(Stored records)

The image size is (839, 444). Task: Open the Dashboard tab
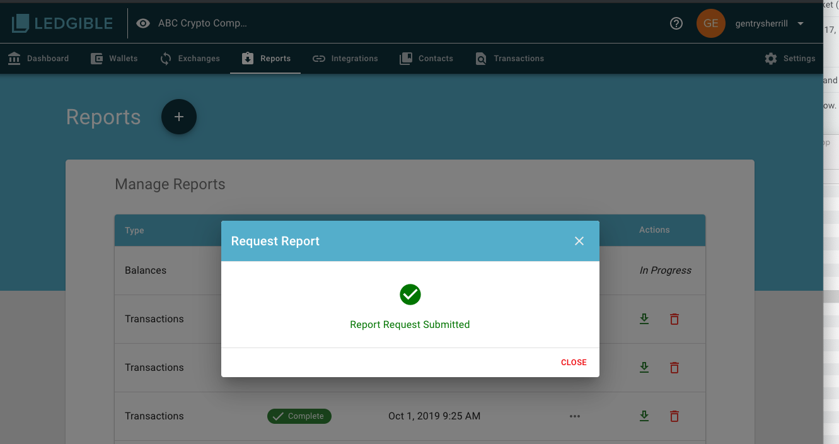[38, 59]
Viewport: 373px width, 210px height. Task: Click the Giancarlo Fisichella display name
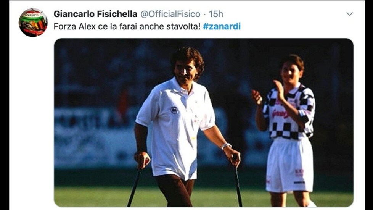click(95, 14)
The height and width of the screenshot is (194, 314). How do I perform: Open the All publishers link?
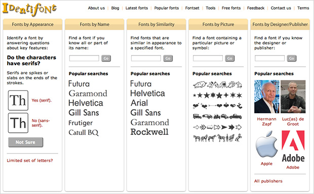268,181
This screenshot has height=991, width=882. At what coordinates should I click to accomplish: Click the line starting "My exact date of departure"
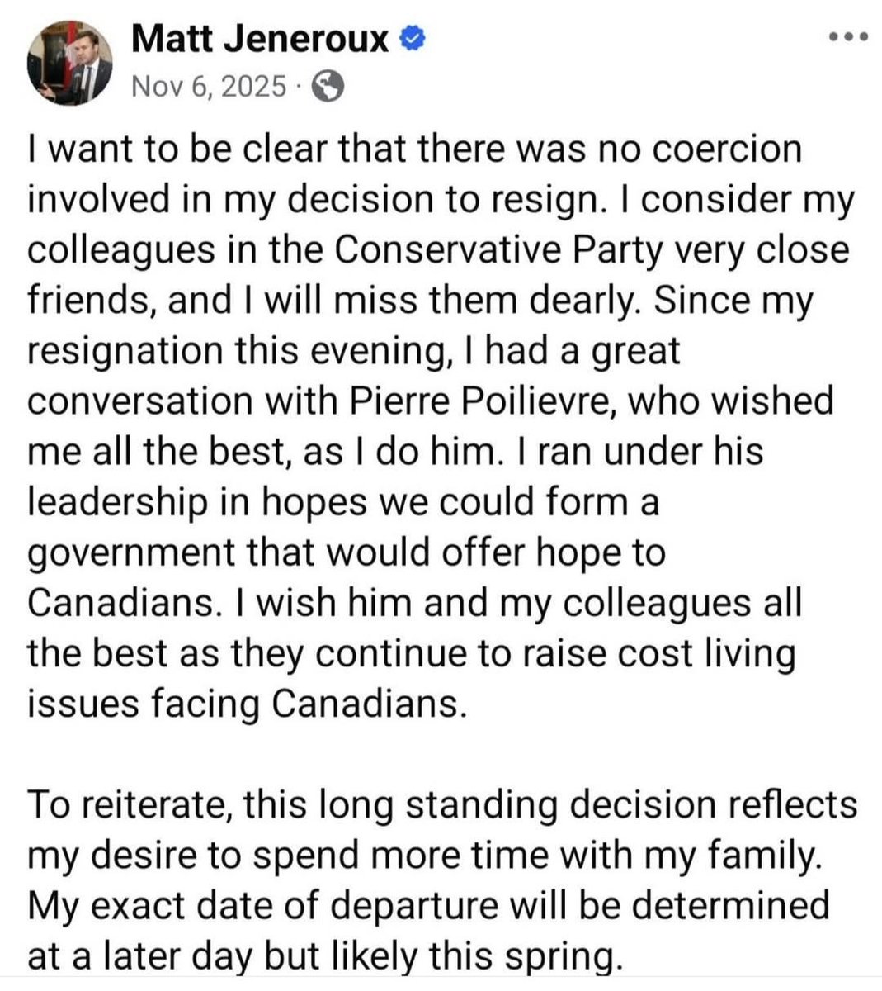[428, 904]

==

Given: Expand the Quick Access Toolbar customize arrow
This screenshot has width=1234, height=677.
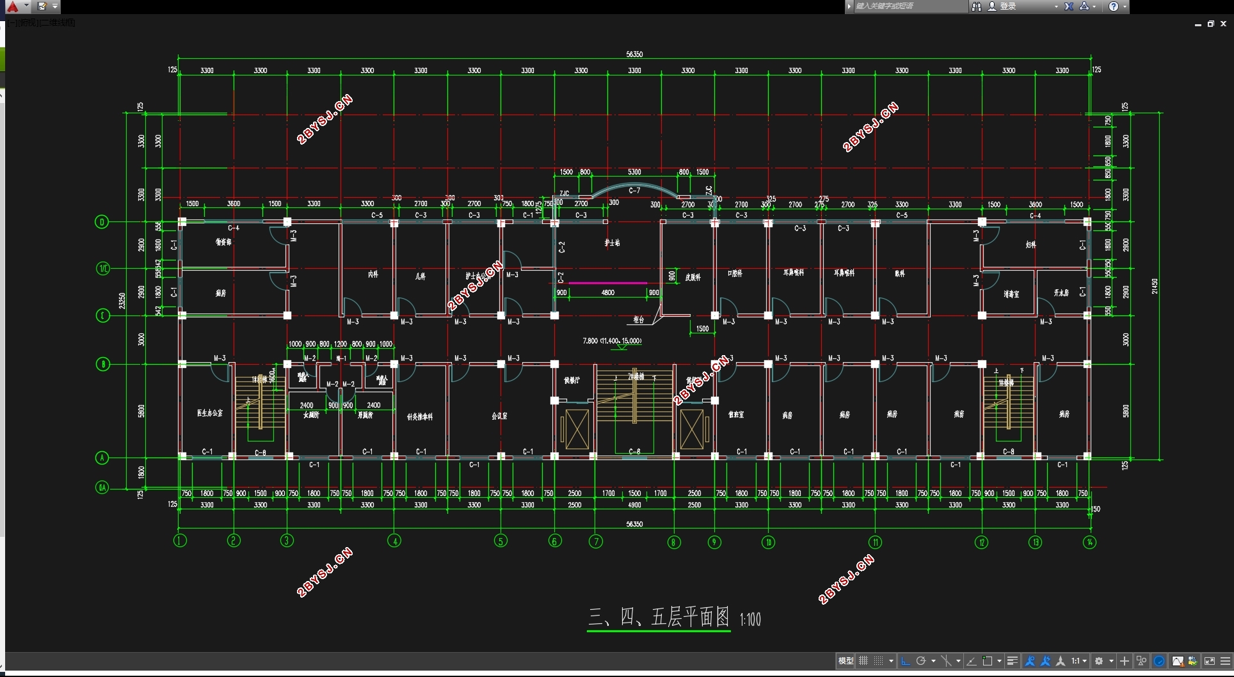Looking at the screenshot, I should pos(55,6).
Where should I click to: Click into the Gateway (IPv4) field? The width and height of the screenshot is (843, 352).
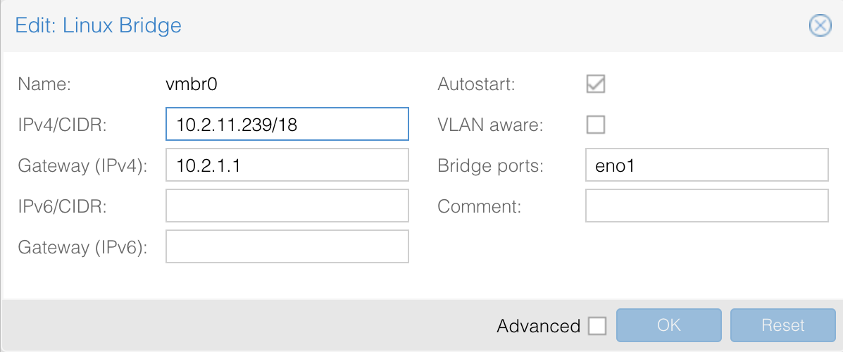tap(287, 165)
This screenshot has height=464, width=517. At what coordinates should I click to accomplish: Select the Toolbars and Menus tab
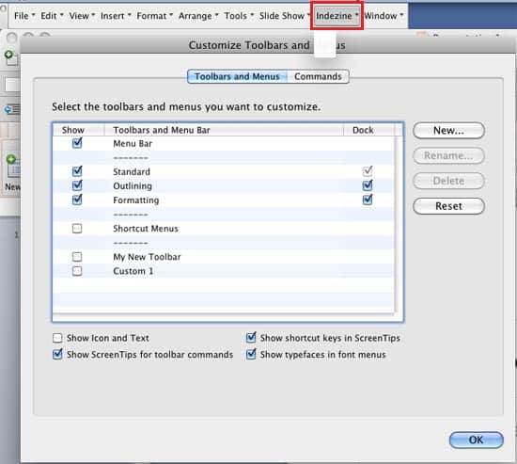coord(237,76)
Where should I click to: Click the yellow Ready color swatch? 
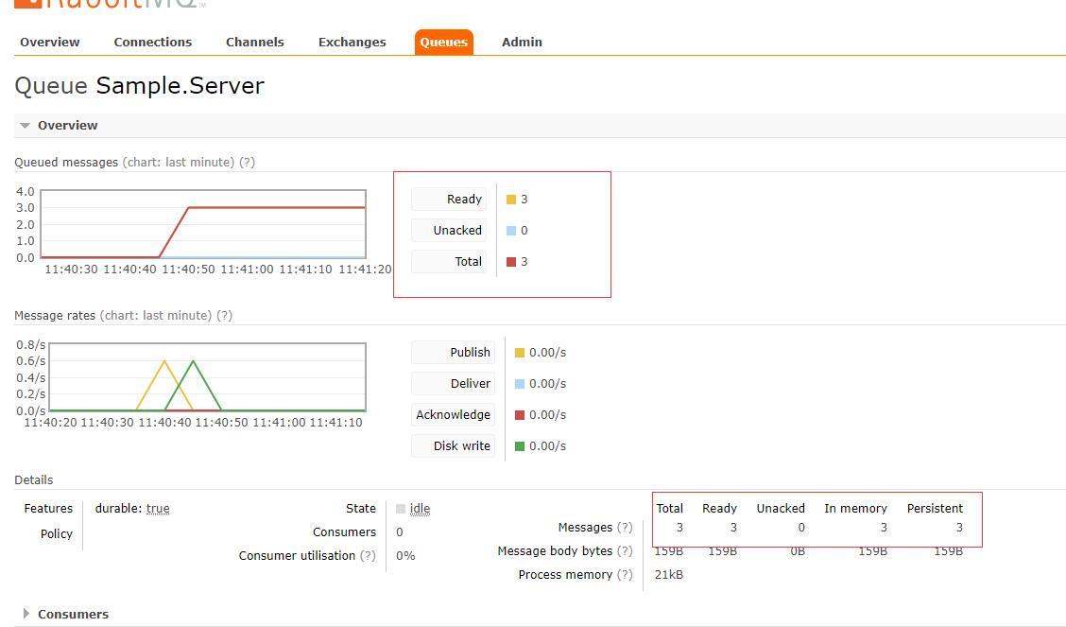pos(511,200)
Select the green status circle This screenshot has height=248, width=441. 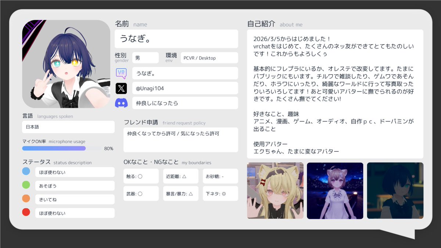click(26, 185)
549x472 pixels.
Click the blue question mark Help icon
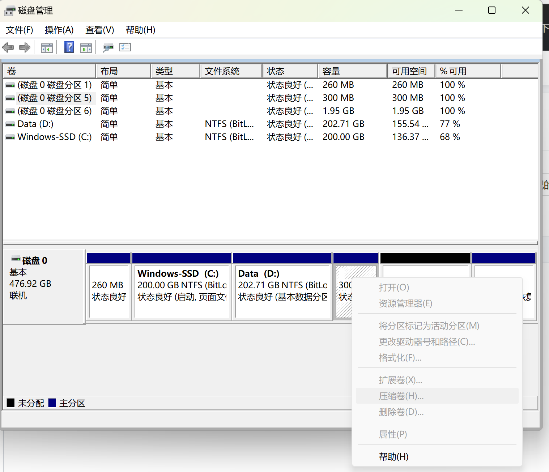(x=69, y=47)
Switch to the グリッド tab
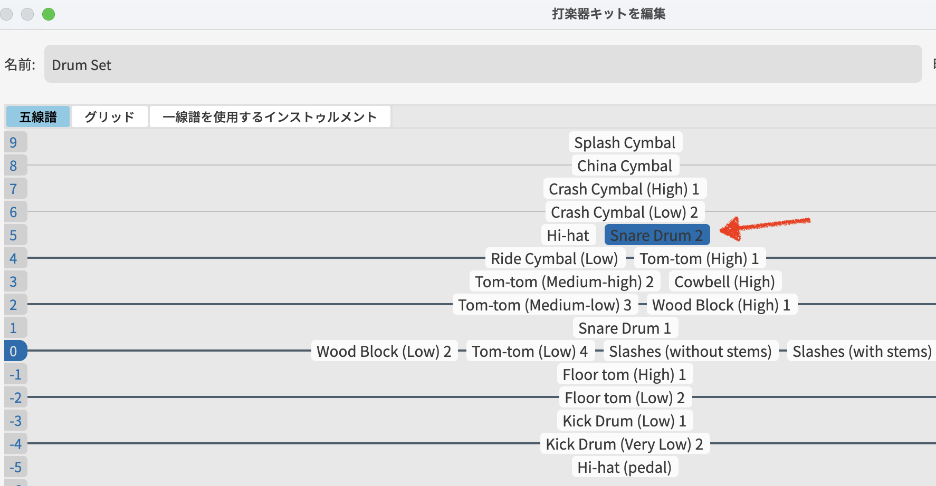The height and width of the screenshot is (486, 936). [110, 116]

--

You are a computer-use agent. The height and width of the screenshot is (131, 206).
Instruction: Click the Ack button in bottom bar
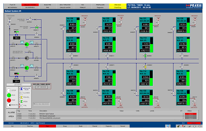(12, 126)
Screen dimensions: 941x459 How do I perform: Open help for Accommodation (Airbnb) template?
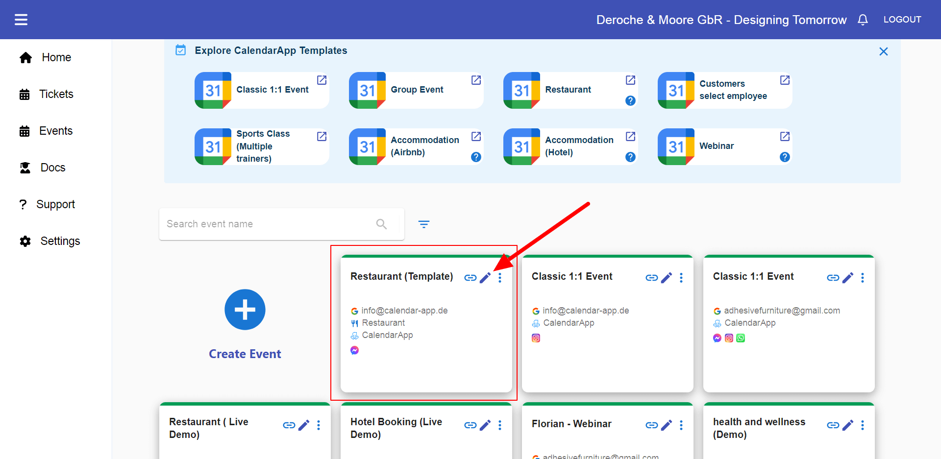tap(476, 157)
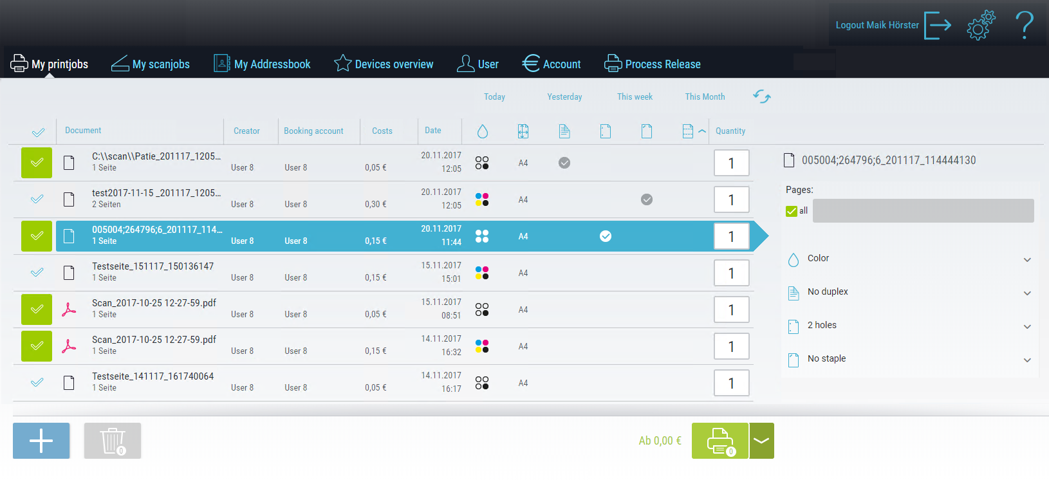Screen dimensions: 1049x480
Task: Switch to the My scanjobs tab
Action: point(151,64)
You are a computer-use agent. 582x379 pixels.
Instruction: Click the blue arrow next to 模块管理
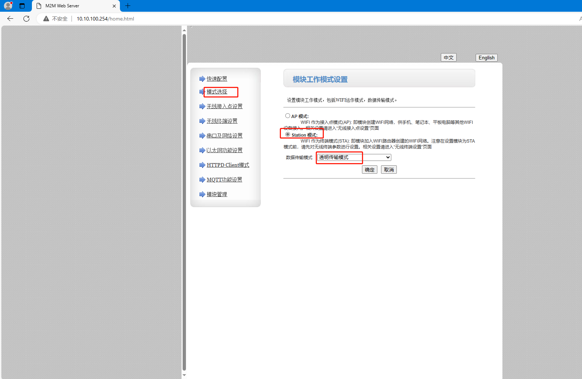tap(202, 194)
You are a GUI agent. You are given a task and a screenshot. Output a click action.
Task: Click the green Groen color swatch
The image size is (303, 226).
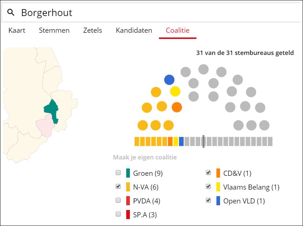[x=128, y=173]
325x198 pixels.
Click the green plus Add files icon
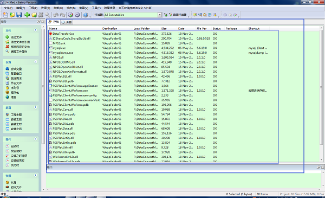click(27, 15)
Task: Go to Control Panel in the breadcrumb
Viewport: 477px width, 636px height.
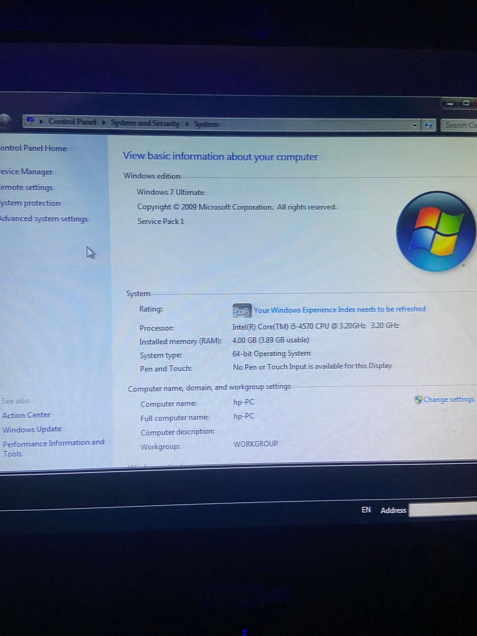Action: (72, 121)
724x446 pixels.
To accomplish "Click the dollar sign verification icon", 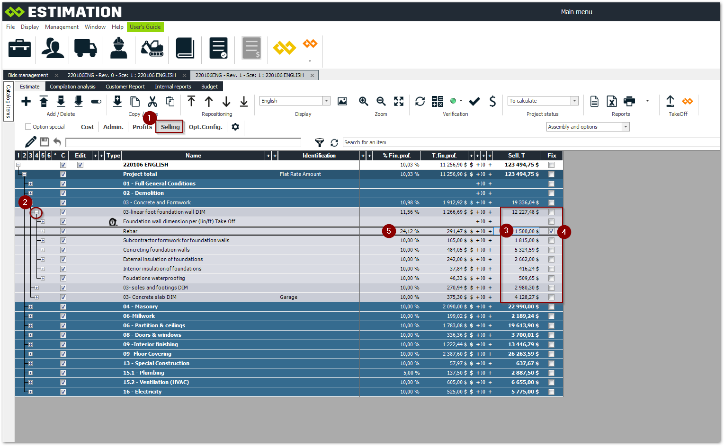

Exercise ▸
In the records above, find the line with "325x198 pixels.". Print exactly from there through the line with "the dollar sign", minus the pictures.

Response area ▸
325x198 pixels.
Click the green plus Add files icon
click(27, 15)
Task: Go to Control Panel in the breadcrumb
Viewport: 477px width, 636px height.
Action: (72, 121)
724x446 pixels.
To accomplish "Click the dollar sign verification icon", 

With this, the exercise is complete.